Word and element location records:
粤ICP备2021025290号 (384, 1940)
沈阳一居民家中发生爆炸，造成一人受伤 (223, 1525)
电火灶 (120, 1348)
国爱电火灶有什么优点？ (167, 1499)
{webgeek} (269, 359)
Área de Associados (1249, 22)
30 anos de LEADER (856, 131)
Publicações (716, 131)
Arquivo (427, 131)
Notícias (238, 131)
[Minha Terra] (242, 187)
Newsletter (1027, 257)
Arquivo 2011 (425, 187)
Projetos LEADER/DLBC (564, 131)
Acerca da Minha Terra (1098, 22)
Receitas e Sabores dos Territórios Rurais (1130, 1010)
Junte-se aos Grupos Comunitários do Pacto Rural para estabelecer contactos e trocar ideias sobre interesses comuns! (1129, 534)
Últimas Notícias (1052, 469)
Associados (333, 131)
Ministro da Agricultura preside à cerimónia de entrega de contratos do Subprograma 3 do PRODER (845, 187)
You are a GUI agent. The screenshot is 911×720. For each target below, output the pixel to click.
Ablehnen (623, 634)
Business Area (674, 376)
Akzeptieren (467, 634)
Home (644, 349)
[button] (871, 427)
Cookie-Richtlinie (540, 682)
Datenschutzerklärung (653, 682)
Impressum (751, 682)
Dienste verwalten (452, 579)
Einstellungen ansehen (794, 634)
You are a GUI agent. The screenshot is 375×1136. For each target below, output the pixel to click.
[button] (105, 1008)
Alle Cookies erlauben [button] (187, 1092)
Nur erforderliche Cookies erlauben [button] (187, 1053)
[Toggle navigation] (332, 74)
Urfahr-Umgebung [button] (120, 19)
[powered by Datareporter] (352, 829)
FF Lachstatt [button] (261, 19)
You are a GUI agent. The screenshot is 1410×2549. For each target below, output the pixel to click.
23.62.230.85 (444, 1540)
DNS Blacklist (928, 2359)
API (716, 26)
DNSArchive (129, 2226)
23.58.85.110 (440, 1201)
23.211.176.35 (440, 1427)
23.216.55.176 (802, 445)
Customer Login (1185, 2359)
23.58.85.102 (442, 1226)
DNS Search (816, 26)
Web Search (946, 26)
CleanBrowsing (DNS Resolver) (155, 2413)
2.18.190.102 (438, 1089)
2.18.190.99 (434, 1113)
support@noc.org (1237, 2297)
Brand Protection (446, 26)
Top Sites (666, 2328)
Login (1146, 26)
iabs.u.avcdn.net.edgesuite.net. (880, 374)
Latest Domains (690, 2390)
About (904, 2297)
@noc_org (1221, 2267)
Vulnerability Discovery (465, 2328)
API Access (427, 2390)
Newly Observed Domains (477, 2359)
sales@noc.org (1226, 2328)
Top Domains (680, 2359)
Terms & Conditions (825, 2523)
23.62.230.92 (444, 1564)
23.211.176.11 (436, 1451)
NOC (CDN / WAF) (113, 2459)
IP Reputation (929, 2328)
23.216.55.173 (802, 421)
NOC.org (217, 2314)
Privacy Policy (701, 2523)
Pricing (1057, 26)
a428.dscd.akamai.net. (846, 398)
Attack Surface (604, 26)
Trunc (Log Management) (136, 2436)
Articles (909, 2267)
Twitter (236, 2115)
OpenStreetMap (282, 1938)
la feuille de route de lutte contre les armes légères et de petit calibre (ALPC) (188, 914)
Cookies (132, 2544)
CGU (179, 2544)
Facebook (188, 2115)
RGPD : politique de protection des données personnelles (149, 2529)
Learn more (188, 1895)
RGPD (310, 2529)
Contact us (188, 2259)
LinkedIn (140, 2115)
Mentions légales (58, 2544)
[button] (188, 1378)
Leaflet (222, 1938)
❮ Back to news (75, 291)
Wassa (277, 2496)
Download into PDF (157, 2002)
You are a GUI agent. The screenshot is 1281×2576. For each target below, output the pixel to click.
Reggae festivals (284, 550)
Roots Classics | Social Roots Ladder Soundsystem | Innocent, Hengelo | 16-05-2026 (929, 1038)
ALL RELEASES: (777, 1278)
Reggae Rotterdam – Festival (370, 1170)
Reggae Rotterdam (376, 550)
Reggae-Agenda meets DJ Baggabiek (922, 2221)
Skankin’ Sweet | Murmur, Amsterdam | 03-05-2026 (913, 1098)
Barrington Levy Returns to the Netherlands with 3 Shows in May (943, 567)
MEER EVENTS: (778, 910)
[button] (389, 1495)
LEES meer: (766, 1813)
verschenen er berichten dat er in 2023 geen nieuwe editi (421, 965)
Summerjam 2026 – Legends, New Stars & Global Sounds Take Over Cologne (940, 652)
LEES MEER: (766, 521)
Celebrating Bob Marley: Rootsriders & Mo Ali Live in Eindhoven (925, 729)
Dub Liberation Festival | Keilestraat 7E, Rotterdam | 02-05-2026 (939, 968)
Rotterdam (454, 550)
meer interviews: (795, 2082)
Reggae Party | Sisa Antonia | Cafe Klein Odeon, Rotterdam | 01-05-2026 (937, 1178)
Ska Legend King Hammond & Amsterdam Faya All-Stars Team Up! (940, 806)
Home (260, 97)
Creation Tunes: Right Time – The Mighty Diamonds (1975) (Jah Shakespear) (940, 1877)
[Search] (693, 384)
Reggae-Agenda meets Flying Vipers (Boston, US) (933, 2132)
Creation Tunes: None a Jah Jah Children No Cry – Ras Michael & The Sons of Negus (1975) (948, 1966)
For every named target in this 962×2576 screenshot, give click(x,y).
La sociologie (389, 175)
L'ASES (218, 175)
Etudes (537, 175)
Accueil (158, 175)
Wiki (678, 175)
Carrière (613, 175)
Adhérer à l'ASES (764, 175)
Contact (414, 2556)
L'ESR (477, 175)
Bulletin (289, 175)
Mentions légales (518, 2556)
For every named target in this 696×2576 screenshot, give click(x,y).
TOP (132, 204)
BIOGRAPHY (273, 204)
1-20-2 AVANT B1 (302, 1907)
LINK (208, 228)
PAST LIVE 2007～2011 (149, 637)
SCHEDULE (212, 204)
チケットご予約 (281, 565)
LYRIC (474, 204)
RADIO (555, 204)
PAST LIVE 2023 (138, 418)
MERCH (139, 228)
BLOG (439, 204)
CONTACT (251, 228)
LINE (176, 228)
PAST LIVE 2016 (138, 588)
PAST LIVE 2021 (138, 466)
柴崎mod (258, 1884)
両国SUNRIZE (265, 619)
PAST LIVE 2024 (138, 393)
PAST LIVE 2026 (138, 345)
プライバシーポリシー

### Task instructions
Rewrite every line from the start of the items up to and including the line with "CleanBrowsing (DNS Resolver) (155, 2413)", requests included, and shift each coordinate by adding 29 to both of its numbers.

### The output
粤ICP备2021025290号 (413, 1969)
沈阳一居民家中发生爆炸，造成一人受伤 (252, 1554)
电火灶 (149, 1377)
国爱电火灶有什么优点？ (196, 1528)
{webgeek} (298, 388)
Área de Associados (1278, 51)
30 anos de LEADER (885, 160)
Publicações (745, 160)
Arquivo (456, 160)
Notícias (267, 160)
[Minha Terra] (271, 216)
Newsletter (1056, 286)
Arquivo 2011 (454, 216)
Projetos LEADER/DLBC (593, 160)
Acerca da Minha Terra (1127, 51)
Receitas e Sabores dos Territórios Rurais (1159, 1039)
Junte-se aos Grupos Comunitários do Pacto Rural para estabelecer contactos e trocar ideias sobre interesses comuns! (1158, 563)
Últimas Notícias (1081, 498)
Associados (362, 160)
Ministro da Agricultura preside à cerimónia de entrega de contratos do Subprograma 3 do PRODER (874, 216)
You are a GUI agent. The screenshot is 911×720. For each target below, output the pixel to click.
Ablehnen (652, 663)
Business Area (703, 405)
Akzeptieren (496, 663)
Home (673, 378)
[button] (900, 456)
Cookie-Richtlinie (569, 711)
Datenschutzerklärung (682, 711)
Impressum (780, 711)
Dienste verwalten (481, 608)
Einstellungen ansehen (823, 663)
You are a GUI agent. The screenshot is 375×1136. For each target below, output the pixel to click.
[button] (134, 1037)
Alle Cookies erlauben [button] (216, 1121)
Nur erforderliche Cookies erlauben [button] (216, 1082)
[Toggle navigation] (361, 103)
Urfahr-Umgebung [button] (149, 48)
[powered by Datareporter] (381, 858)
FF Lachstatt [button] (290, 48)
You are a GUI agent. The screenshot is 1410×2549. For each target below, output the pixel to click.
23.62.230.85 (473, 1569)
DNS Blacklist (957, 2388)
API (745, 55)
DNSArchive (158, 2255)
23.58.85.110 (469, 1230)
23.211.176.35 (469, 1456)
23.216.55.176 (831, 474)
Customer Login (1214, 2388)
23.58.85.102 (471, 1255)
DNS Search (845, 55)
Web Search (975, 55)
CleanBrowsing (DNS Resolver) (184, 2442)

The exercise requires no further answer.